In this study, to decrease the evaluation uncertainty of the fatigue characteristics of cement-treated aggregate base materials under different test conditions, unconfined compressive, indirect tensile, flexural tensile strength tests and fatigue tests of these base materials with different cement content and at different curing times were carried out. The Weibull distribution was employed to analyze fatigue test results. The standardization model of fatigue characteristics for cement-treated aggregate base materials under different stress states was established. Based on the interval analysis theory, the fatigue characteristic model under different stress states was established using interval parameters. Results revealed that the curing time and cement content considerably affect the strength and fatigue characteristics of cement-treated aggregate base materials, and with increasing cement content and curing time, the fatigue resistance of cement-treated aggregate base materials can be improved. Clear differences between the fitting parameters a and b of the S-N fatigue equation of cement-treated aggregate base materials under different stress states were observed, which can be eliminated by using the analysis method based on the Weibull distribution and the standardization model, and a unified expression for the cement-treated aggregate base materials under different test conditions was realized.

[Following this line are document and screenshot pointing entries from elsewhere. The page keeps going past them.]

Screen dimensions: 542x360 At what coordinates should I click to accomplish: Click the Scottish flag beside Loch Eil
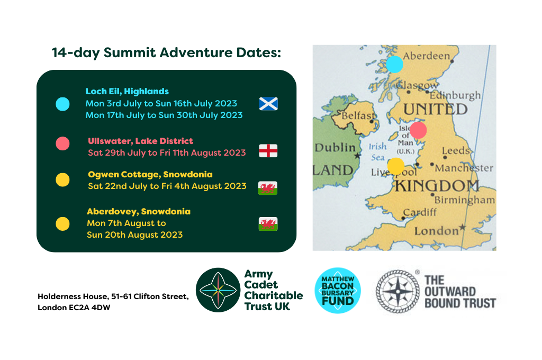point(268,104)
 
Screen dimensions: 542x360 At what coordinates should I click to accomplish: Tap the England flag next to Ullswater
point(268,151)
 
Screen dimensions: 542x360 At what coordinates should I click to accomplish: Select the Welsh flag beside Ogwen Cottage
point(268,188)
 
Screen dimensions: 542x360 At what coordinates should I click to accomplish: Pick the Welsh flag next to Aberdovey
point(268,224)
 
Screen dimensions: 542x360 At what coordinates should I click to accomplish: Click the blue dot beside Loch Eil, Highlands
point(62,104)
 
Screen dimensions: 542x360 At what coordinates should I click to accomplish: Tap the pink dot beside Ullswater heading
point(62,143)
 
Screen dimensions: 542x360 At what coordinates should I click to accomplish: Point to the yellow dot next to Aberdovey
point(62,224)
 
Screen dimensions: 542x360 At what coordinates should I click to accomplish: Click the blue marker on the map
point(394,64)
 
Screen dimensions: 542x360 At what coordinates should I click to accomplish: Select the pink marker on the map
point(418,130)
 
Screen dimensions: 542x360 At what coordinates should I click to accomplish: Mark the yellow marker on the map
point(396,166)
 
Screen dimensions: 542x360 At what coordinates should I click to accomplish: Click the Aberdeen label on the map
point(427,56)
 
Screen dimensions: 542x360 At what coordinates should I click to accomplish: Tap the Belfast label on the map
point(358,115)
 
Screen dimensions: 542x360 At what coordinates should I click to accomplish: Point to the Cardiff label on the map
point(420,212)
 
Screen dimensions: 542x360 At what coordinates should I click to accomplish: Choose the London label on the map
point(437,231)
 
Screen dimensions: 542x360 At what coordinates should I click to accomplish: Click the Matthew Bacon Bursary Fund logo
point(337,291)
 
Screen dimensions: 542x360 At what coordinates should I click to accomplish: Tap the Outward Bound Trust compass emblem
point(398,292)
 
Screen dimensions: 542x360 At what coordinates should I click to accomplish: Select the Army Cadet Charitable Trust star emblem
point(218,290)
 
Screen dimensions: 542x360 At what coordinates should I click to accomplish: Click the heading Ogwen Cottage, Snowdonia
point(150,174)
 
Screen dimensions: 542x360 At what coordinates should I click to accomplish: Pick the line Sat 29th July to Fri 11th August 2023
point(167,153)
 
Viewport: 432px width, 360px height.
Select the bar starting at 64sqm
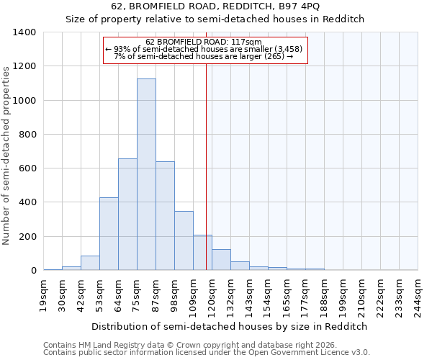[x=127, y=214]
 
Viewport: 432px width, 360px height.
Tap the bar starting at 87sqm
[x=165, y=215]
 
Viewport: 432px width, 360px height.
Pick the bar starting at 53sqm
[x=109, y=233]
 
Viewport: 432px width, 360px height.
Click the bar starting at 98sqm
[x=184, y=240]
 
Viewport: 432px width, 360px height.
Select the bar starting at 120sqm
[x=221, y=259]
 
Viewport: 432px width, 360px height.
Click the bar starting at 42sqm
[x=90, y=263]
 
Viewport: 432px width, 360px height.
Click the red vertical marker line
[x=207, y=166]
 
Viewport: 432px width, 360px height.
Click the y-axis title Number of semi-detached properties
[x=7, y=155]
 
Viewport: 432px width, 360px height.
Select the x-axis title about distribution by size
[x=230, y=326]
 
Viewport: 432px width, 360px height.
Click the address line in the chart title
[x=230, y=6]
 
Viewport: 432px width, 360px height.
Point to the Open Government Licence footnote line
[x=207, y=352]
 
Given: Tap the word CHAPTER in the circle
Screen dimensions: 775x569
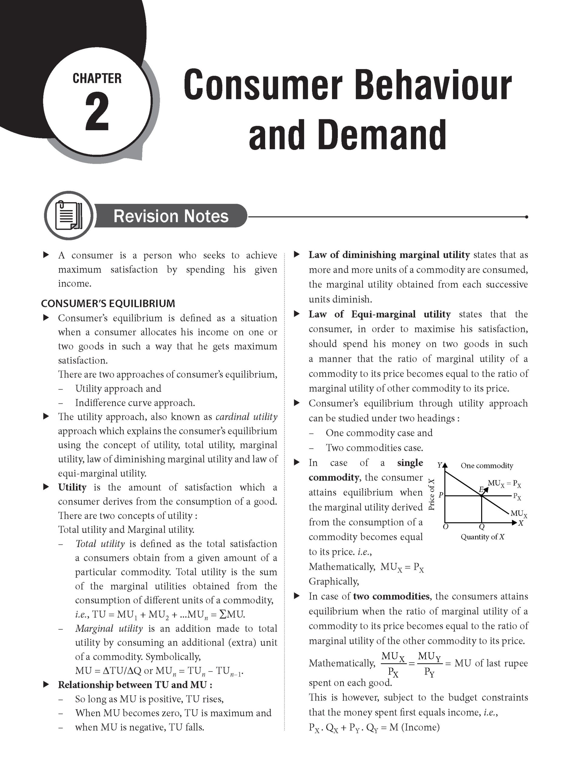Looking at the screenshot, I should pyautogui.click(x=97, y=78).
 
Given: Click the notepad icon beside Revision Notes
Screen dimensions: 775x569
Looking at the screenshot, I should pyautogui.click(x=68, y=215).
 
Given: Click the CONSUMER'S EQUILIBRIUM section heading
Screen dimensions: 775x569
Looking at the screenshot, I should pyautogui.click(x=108, y=303).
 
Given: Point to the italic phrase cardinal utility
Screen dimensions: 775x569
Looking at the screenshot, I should pyautogui.click(x=246, y=417).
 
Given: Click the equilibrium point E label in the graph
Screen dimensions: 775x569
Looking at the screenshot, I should pyautogui.click(x=481, y=490).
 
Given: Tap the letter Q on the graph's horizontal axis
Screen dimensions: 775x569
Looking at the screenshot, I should pyautogui.click(x=482, y=527).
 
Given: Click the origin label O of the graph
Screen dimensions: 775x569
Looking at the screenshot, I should pyautogui.click(x=445, y=527).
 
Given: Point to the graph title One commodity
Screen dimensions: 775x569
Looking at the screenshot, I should pyautogui.click(x=487, y=466).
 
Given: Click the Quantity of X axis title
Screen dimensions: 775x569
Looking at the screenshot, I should pyautogui.click(x=482, y=537).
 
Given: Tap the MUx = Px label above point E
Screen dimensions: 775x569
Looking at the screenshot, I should pyautogui.click(x=504, y=483).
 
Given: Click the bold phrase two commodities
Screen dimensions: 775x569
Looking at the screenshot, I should pyautogui.click(x=391, y=596).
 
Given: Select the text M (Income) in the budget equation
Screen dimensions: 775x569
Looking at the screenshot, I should pyautogui.click(x=414, y=727).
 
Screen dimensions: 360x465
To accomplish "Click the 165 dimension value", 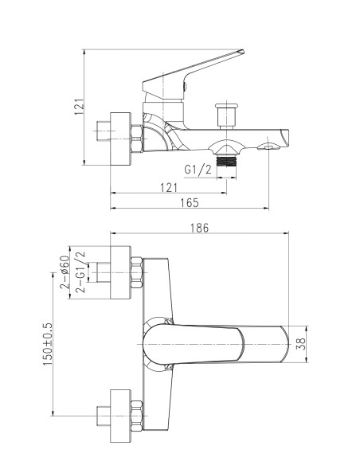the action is click(x=190, y=203).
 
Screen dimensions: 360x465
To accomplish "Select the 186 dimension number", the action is click(x=199, y=228).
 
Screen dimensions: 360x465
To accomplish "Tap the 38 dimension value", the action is click(x=301, y=344).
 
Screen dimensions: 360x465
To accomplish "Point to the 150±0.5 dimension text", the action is click(x=48, y=344).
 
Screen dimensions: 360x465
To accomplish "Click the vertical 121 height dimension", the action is click(x=79, y=107).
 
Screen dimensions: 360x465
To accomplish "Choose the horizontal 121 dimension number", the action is click(x=169, y=188).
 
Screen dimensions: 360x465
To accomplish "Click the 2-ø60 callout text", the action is click(x=65, y=272).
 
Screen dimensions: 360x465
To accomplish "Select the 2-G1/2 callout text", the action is click(x=80, y=272).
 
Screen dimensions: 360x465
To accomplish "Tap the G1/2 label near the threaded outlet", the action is click(x=198, y=170).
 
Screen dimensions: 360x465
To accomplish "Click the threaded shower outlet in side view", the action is click(x=226, y=161).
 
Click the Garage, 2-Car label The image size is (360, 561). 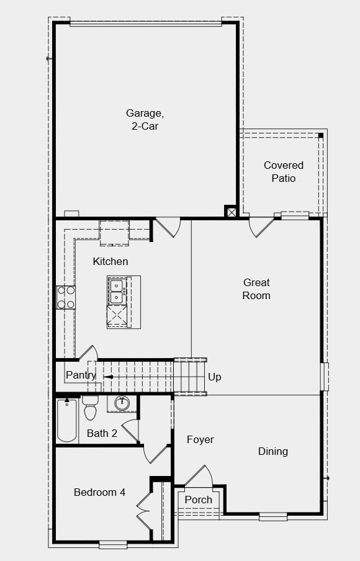(x=145, y=119)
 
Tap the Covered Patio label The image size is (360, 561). (x=284, y=172)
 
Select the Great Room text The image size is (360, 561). (x=256, y=289)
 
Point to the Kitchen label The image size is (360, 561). (x=110, y=261)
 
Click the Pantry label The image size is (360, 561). (x=81, y=375)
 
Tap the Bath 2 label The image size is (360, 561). (x=102, y=433)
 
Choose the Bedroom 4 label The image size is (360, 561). (x=99, y=492)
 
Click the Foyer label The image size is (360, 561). (x=200, y=439)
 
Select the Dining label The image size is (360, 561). (x=273, y=451)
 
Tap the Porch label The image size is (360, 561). (x=199, y=499)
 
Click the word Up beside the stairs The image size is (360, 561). (x=215, y=377)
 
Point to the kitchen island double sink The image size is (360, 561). (x=117, y=291)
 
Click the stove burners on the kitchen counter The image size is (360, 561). (x=66, y=297)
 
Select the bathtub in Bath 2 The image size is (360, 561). (x=66, y=420)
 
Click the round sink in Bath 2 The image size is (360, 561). (x=121, y=404)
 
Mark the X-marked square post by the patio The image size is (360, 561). (x=231, y=212)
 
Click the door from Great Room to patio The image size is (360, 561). (x=261, y=227)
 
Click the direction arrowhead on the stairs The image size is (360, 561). (x=107, y=377)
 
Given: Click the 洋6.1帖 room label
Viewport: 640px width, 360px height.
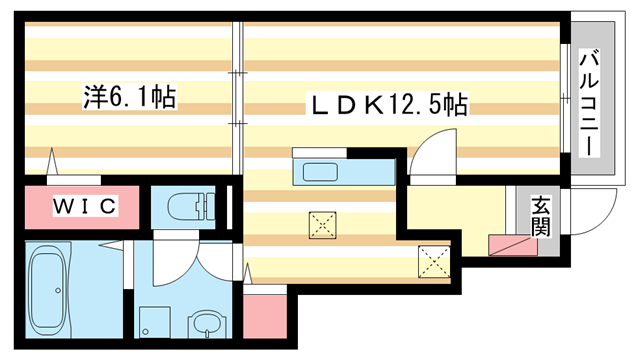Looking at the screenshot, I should (129, 98).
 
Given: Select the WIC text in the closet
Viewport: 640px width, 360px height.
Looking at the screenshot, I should (85, 207).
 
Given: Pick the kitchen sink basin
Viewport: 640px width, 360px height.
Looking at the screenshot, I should (319, 169).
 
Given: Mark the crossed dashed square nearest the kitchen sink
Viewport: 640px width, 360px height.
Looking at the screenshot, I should (322, 225).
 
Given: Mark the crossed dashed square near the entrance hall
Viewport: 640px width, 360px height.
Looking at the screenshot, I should (434, 262).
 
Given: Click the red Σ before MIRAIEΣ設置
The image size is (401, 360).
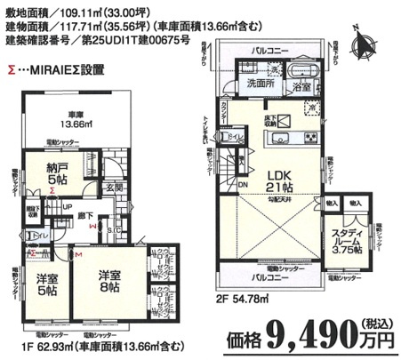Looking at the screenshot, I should click(9, 67).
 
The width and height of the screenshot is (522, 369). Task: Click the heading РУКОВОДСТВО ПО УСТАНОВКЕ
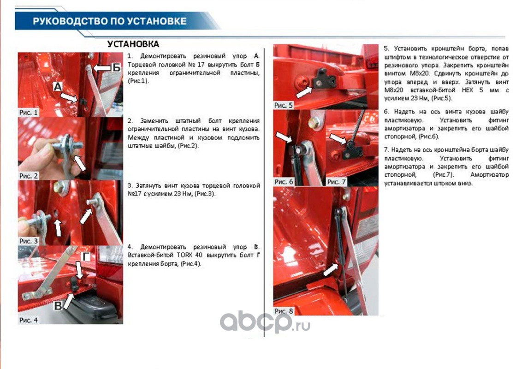click(110, 21)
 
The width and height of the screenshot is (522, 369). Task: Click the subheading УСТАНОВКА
click(133, 44)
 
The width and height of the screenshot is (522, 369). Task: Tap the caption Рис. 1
click(29, 113)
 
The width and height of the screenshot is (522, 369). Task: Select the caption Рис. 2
click(29, 176)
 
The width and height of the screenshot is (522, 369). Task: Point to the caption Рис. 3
click(29, 241)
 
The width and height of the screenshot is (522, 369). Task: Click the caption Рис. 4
click(29, 320)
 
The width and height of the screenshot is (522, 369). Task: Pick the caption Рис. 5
click(283, 105)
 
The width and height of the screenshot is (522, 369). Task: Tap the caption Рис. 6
click(284, 182)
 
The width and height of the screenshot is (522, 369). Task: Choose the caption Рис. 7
click(337, 182)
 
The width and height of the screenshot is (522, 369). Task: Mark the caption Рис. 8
click(284, 311)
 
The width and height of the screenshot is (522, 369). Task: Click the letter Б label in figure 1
click(116, 68)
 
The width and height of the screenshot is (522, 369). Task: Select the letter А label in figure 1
click(58, 87)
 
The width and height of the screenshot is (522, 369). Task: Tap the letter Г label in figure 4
click(86, 256)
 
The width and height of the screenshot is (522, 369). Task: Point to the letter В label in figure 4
click(58, 306)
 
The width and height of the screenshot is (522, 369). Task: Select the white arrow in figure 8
click(331, 269)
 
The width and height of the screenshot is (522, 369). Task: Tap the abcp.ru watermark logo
click(265, 322)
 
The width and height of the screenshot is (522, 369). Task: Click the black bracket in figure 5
click(325, 79)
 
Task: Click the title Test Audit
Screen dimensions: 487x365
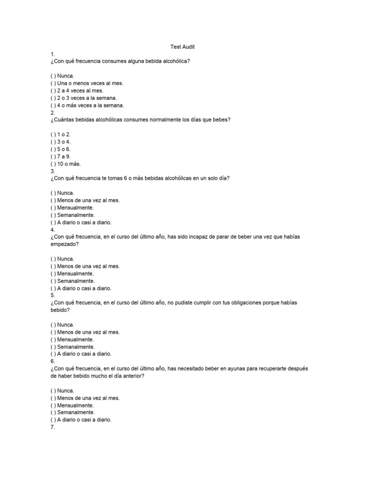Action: tap(182, 47)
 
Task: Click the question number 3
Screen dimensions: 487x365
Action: tap(52, 171)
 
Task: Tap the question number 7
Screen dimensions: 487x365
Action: tap(52, 427)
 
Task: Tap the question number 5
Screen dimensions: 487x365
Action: tap(52, 295)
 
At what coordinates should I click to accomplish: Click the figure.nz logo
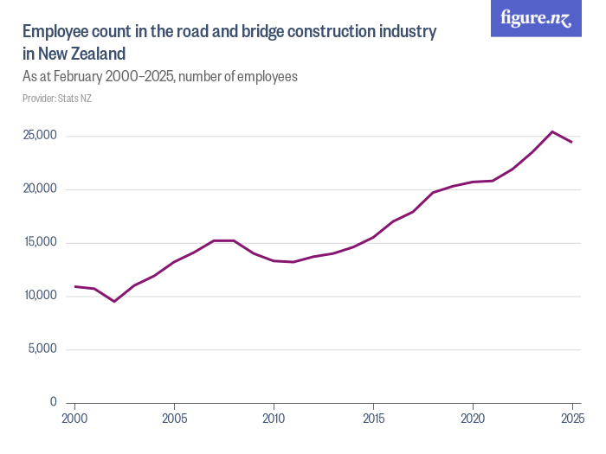[536, 18]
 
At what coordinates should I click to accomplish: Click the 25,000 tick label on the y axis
[39, 136]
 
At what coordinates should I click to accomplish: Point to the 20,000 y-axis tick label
[39, 189]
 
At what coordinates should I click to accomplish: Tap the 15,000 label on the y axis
[39, 243]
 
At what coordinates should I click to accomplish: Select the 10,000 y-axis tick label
[39, 296]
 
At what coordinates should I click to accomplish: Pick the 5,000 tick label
[42, 349]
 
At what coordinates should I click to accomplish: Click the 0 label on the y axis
[53, 403]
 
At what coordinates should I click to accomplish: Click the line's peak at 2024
[552, 131]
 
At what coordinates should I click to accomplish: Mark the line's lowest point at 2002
[114, 301]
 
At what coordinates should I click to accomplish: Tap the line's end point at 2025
[571, 142]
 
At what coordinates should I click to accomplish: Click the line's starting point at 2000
[75, 286]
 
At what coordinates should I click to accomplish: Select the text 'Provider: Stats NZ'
[57, 99]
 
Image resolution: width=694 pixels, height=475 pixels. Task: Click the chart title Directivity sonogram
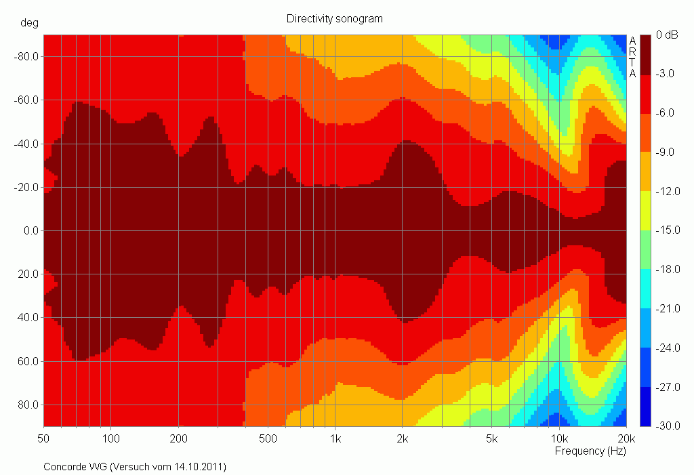tap(334, 19)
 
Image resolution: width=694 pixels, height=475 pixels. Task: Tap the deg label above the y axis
tap(30, 22)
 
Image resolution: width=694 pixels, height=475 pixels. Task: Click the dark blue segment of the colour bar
tap(647, 407)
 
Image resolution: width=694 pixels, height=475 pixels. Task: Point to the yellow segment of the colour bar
tap(647, 211)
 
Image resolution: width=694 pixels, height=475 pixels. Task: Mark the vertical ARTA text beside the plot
tap(632, 58)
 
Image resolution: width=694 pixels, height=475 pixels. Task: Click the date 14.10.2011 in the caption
tap(199, 467)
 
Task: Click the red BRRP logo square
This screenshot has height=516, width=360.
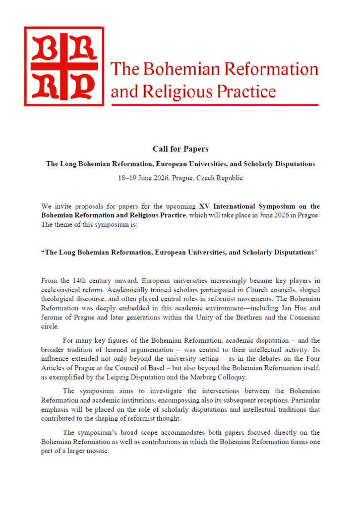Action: (64, 67)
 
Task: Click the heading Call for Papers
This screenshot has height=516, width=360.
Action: (180, 149)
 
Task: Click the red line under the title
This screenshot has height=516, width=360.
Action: (214, 104)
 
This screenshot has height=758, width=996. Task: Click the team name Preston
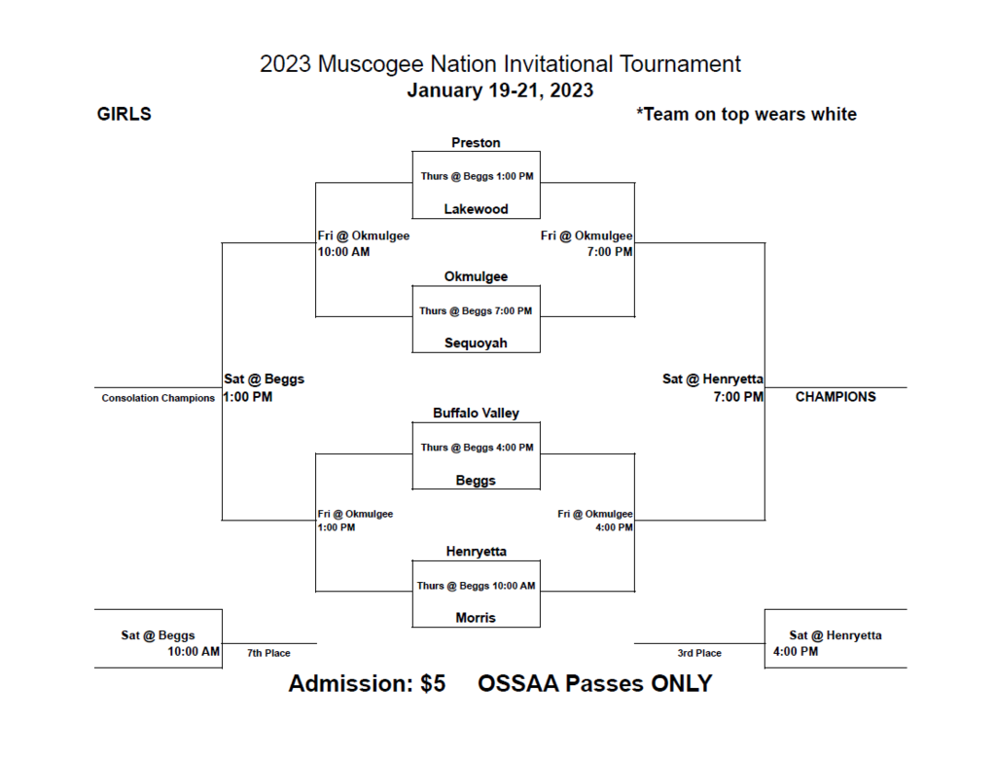coord(476,143)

A Standardization model of fatigue characteristics based on the interval analysis new method could solve several problems such as inadequate sampling representation, low precision, and insufficient stability of test equipment; thus, the errors caused by materials, structures, the environment, and loads can be reduced, making the fatigue life interval more reasonable and scientific compared to the point numerical fatigue life. Regression parameters a and be were in intervals [9.0, 10.6] and [9.9, 11.3], respectively, and parameters a and b were similar, which improve the test accuracy and reduce the data error.